Избранное
Шрифт:
От такого анализа Чжун Ичэн онемел, остолбенел, скукожился. Правда, во всем, что не было связано с работой и политикой, Сун Мин продолжал опекать Чжун Ичэна, в столовой подливал уксус к пельменям, в дождливые дни предлагал плащ, а потом, когда все уже «определилось», крепко, от души пожал руку. «У тебя все впереди, душа должна стать другой. И даже задница. В общем, весь должен перестроиться, полностью. Отбрось свое крошечное „я“, устремись в горнило революции!» — с верой и жаром советовал он. Вполне дружелюбно, казалось Чжун Ичэну, ведь другие с ним вообще не общались. А сам-то Сун Мин на поверку оказался слабаком, выбрал путь, который никуда не ведет, ураган культурной революции лишь слегка потрепал его, а он не выдержал, возжаждая покоя — вечного.
В комнату, где спал Чжун Ичэн, прокралась серая тень в обличье щеголя в териленовой рубашке с короткими рукавами, клешах со стрелочкой, длинноволосая, с сигареткой,
Скривившись, тень цокает язычком:
— Все, мать твоя, шелуха; что воспитание коммуниста, что дух революционного бунтаря, то ли перегоним Англию за три, Америку за десять лет, то ли и за пятьдесят никого не догоним, что этот ваш компривет, что хунвэйбиновские здравицы, что горячая любовь, что «ура» на десять, сто тысяч лет, то ли настоящие коммунисты, то ли пробравшиеся в партию буржуа, что других «чистят», что тебя «почистят», все эти ваши «18 августа», «5 апреля» — все шелуха, блеф, пустота…
— Что же тогда настоящее? — возражает Чжун Ичэн. — Что-то ведь и тебя волнует, заставляет жить — не умирать?
— Любовь, юность, свобода — пустое. Ни во что, что не могу потрогать руками, взять в личное пользование, не верю.
— Ну что ж, выпьем за дружбу! Я давно прозрел и обрел свободу. В пятьдесят седьмом выставили меня на открытое судилище, да ни слова не вытянули. Двадцать с хвостиком проваландался, ни книг не читаю, ни газет, а зарплата идет… Кто рожден китайцем, отравлен с рожденья. Всем миром не разгребешь всего, что тут у нас навалили.
— Моя дочь, — продолжает тень, — подыскала себе тридцать четвертого жениха, и опять не то, мне он не по душе, не позволю…
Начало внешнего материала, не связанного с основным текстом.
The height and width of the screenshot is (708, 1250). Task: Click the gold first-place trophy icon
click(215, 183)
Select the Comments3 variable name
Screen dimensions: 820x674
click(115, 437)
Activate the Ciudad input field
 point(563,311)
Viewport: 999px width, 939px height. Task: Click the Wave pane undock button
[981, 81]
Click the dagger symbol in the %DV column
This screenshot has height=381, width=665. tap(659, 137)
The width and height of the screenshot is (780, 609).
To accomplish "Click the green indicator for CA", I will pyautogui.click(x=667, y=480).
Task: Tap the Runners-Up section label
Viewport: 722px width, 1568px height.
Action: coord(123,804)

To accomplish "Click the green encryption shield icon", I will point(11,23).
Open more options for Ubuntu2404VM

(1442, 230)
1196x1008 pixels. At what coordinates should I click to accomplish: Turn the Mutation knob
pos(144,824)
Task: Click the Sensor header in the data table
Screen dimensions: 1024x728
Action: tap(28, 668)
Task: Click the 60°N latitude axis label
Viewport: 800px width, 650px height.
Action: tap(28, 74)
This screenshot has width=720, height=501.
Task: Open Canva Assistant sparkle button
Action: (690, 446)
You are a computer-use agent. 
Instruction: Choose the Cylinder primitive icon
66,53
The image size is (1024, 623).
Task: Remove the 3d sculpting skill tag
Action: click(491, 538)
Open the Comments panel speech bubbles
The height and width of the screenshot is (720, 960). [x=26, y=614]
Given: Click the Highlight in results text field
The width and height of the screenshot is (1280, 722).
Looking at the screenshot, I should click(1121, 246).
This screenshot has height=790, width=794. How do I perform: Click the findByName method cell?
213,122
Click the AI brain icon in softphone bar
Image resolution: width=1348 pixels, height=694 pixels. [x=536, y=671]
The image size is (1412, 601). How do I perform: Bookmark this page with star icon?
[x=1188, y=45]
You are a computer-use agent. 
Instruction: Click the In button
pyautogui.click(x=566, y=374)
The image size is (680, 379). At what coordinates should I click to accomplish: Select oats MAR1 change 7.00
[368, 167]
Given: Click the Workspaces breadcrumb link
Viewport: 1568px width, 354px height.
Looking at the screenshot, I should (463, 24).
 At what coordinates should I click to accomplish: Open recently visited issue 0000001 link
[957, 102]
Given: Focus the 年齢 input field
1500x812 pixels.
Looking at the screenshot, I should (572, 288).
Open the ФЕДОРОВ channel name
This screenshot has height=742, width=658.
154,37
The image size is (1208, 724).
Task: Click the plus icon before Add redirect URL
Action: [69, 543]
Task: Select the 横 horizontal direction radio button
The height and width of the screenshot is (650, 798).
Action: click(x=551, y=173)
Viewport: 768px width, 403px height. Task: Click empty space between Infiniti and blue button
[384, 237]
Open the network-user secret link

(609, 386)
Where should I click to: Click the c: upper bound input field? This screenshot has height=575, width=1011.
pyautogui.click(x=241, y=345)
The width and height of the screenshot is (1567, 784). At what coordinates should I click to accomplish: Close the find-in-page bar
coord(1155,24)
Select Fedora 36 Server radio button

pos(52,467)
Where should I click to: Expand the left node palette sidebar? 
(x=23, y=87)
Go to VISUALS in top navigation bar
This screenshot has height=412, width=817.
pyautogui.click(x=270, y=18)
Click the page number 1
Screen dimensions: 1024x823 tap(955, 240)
— Ладно, — прерывает Чжун Ичэн, — не станем пока обсуждать, справедливы ли все эти ваши претензии. Но только скажи мне, вот такие, как ты, — вы хоть палец о палец ударите для родины, народа, ну, хоть для самих себя, своей любви, свободы, друзей, ради рюмки вина хотя бы, ради того, чтобы жизнь твоя не прервалась и у тебя появилась бы возможность разглагольствовать о свободе, ради дочери твоей… да-да, вот хотя бы для того, чтобы нашелся для тебя идеальный зять. Готовы ли вы что-нибудь совершить? Есть ли у вас силы хоть что-то сделать?
— Жалкий глупец! Никак путы разорвать не решаешься, неужели даже страдания не помогли тебе прозреть? — взрывается серая тень, переходя в наступление.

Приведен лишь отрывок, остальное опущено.